Purpose: This study aimed to investigate whether preoperative nutritional status and physical fitness after prehabilitation are associated with surgical outcomes, functional capacity, fatigue, and quality of life after esophagectomy.
Methods: This multicenter, observational cohort study included patients with esophageal cancer who underwent curative treatment and multimodal prehabilitation as part of standard care. Preoperative assessments included body mass index (BMI), risk of malnutrition, exercise capacity, handgrip strength (HGS), upper leg muscle function, physical activity level, and fatigue, after finishing prehabilitation. Differences in preoperative parameters between patients with and without postoperative overall or pulmonary complications were analyzed using independent samples t-tests. Associations between preoperative parameters and length of hospital stay, postoperative functional capacity, fatigue, and quality of life were examined using multivariable linear regression models.

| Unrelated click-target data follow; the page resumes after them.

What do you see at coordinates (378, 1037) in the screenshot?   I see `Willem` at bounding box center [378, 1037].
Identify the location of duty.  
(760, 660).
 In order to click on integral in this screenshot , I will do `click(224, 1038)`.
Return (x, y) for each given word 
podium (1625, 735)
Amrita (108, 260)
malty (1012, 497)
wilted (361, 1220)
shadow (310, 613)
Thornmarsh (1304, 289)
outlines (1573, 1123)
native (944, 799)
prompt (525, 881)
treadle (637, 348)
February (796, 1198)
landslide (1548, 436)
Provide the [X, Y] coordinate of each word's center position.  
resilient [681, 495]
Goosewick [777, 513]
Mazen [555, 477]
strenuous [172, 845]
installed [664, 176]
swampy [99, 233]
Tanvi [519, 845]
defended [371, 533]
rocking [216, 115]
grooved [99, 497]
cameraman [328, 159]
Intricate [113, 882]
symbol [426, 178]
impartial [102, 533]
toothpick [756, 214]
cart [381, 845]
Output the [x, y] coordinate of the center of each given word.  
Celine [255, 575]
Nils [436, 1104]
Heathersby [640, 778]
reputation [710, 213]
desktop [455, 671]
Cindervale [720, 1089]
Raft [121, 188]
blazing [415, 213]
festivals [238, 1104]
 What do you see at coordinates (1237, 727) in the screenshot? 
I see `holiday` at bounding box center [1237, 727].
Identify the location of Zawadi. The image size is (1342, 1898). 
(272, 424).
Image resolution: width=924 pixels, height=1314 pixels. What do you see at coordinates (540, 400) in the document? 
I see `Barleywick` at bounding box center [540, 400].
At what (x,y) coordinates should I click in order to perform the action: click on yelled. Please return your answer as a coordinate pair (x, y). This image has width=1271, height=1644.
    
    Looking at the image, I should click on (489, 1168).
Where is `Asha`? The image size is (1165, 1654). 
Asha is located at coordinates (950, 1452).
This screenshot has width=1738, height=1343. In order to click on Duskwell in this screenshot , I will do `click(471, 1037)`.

Results: A total of 168 patients were included in the study, with a mean age of 65.9 ± 8.6 years and 78.0% of the patients being male. A higher preoperative BMI was associated with more overall complications (P =.029). Better preoperative exercise capacity and upper leg muscle function were associated with less pulmonary complications (P <.045) and better postoperative functional capacity (P <.032). Less preoperative fatigue was associated with better postoperative functional capacity, quality of life, and less fatigue (P ≤.001). Risk of malnutrition, HGS, and physical activity level were not significantly associated with postoperative outcomes.
Conclusion: BMI, exercise capacity, upper leg muscle function, and fatigue seem to be important factors in the preoperative assessment before esophagectomy in terms of postoperative complications, postoperative functional capacity, fatigue, and quality of life. During prehabilitation, specific attention is needed for patients with a high BMI, low fitness level, and high fatigue.